• [Given task]: Transcribe the records verbatim from the line containing "The image size is (1238, 696)." through the end of the records, omitting the pictures.

** START Material supplied **

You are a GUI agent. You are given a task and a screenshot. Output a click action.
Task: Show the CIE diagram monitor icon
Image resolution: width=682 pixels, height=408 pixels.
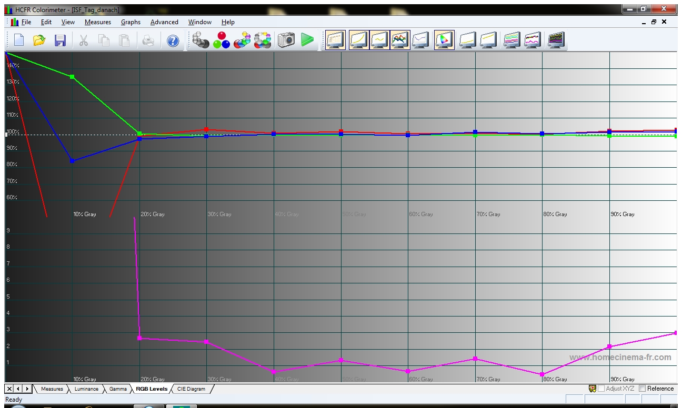pyautogui.click(x=444, y=40)
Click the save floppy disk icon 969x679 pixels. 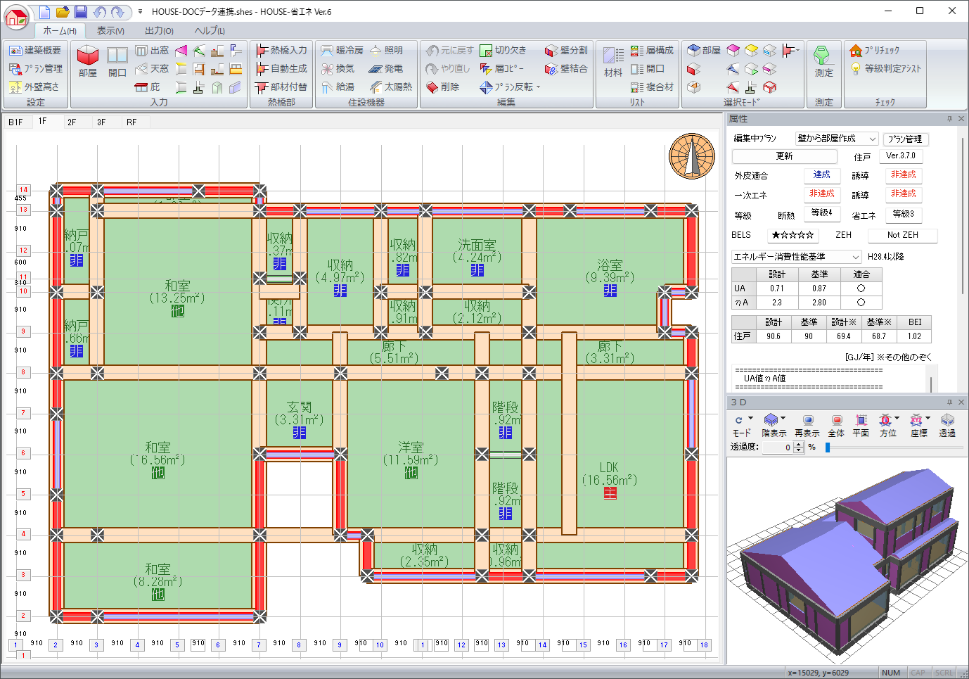pyautogui.click(x=81, y=12)
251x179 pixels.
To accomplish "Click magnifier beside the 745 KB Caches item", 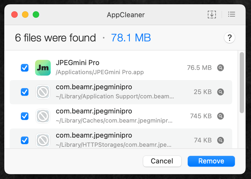I will pos(220,116).
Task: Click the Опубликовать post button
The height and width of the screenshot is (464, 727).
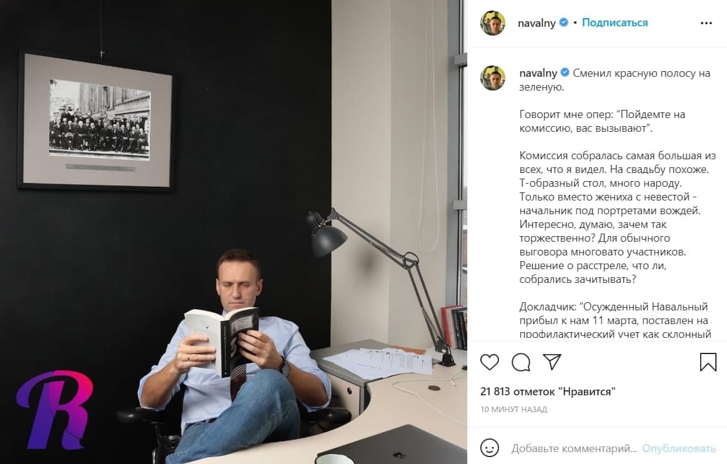Action: click(x=678, y=448)
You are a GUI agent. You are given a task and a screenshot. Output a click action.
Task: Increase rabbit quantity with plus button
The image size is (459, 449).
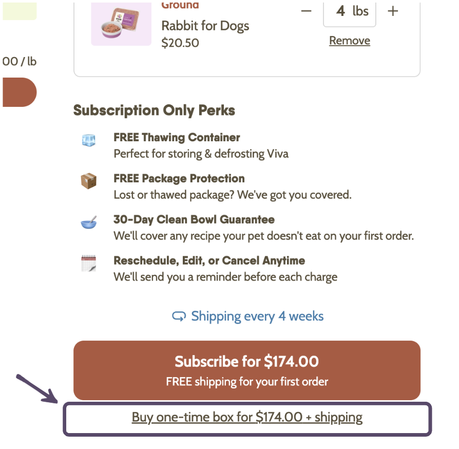[x=393, y=11]
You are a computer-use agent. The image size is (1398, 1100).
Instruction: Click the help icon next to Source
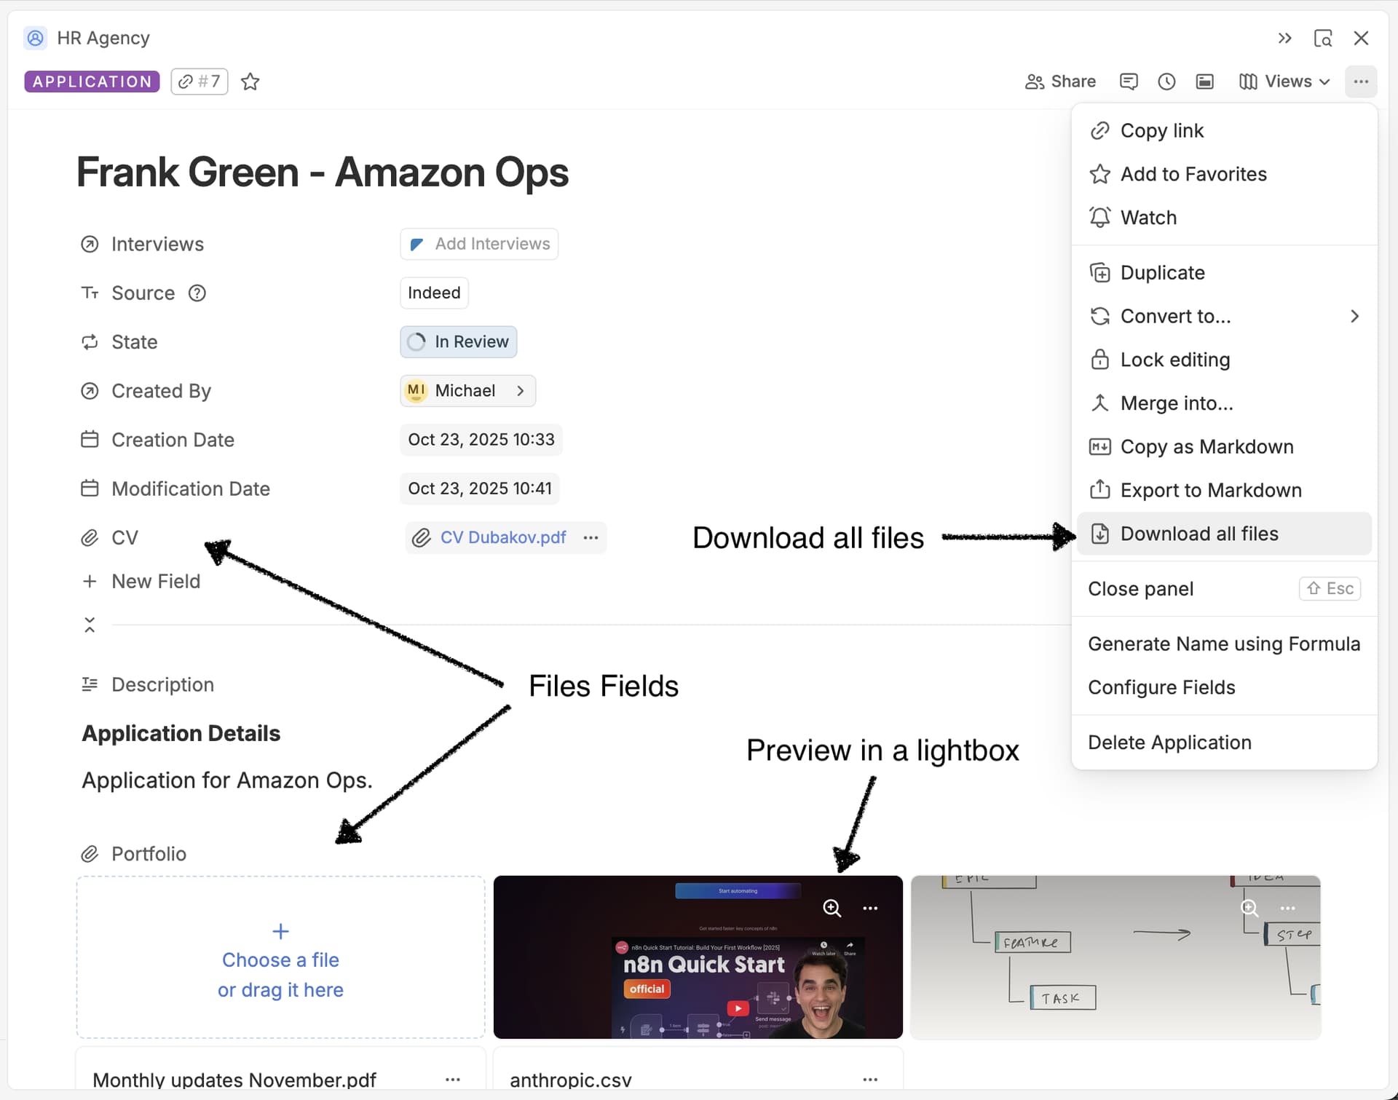(x=197, y=293)
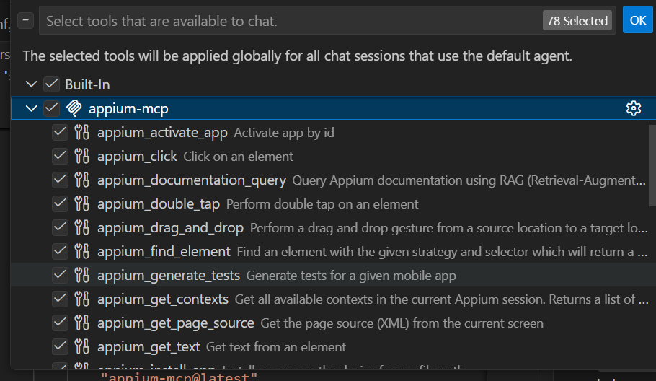The height and width of the screenshot is (381, 656).
Task: Click tool icon beside appium_double_tap
Action: tap(82, 204)
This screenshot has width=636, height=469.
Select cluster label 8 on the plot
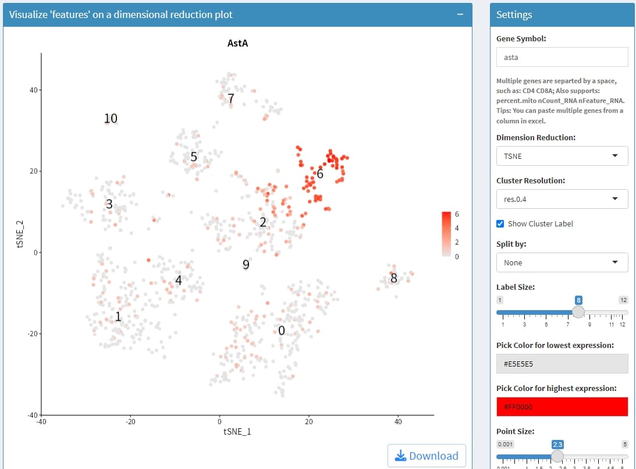pos(394,278)

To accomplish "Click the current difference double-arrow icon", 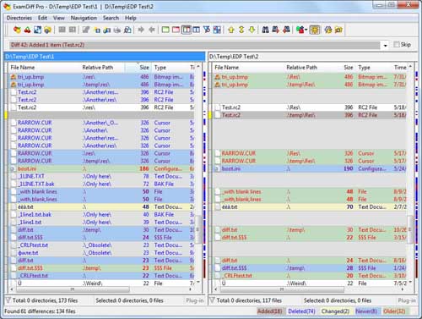I will pos(241,30).
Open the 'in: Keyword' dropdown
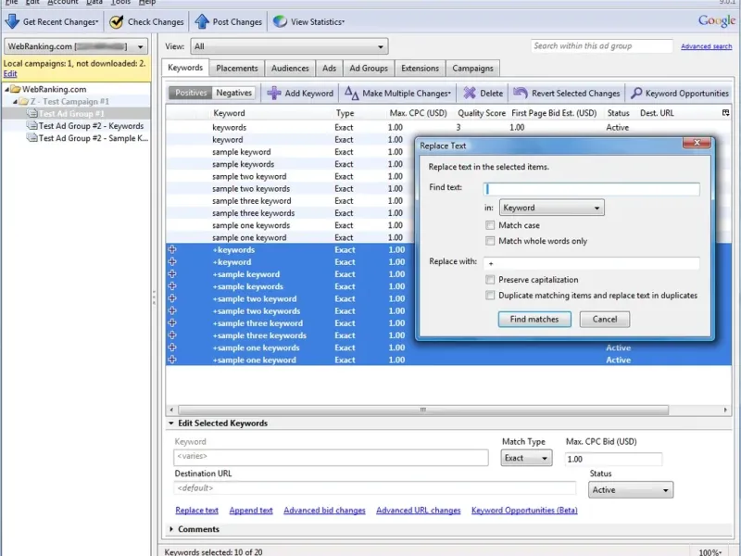 (551, 209)
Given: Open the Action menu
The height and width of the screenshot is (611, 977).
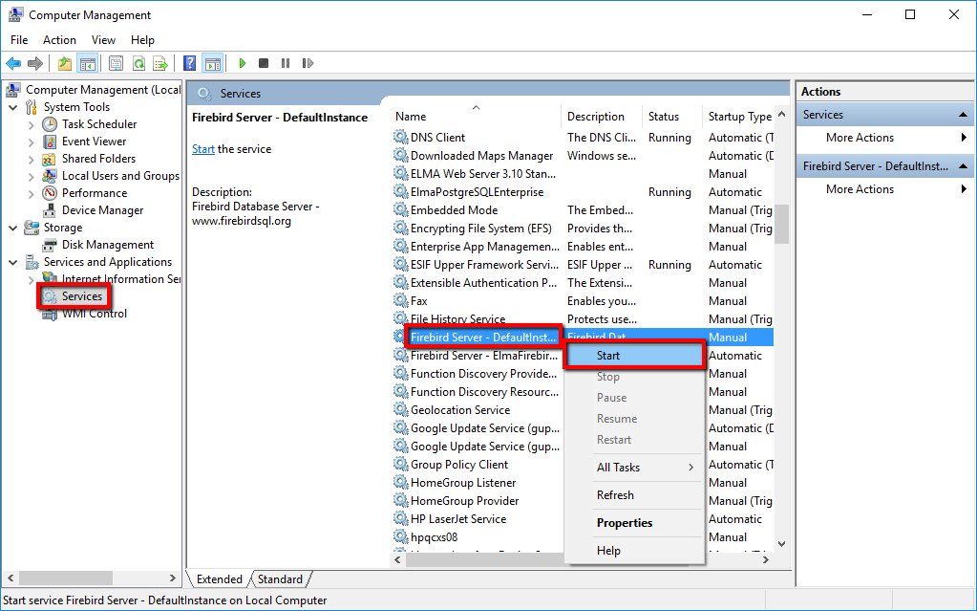Looking at the screenshot, I should tap(59, 39).
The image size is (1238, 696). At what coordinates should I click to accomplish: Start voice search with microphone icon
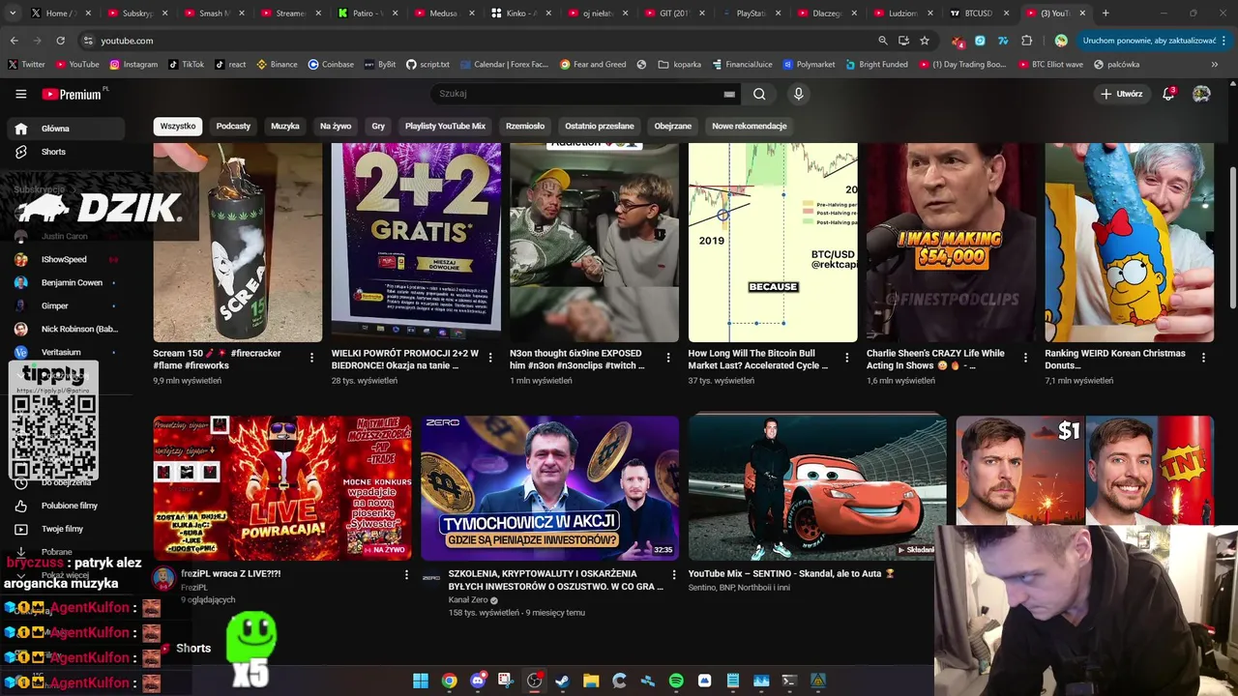click(x=798, y=94)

** END Material supplied **

• [The result]:
The image size is (1238, 696). At what coordinates should I click to accomplish: Start voice search with microphone icon
click(x=798, y=94)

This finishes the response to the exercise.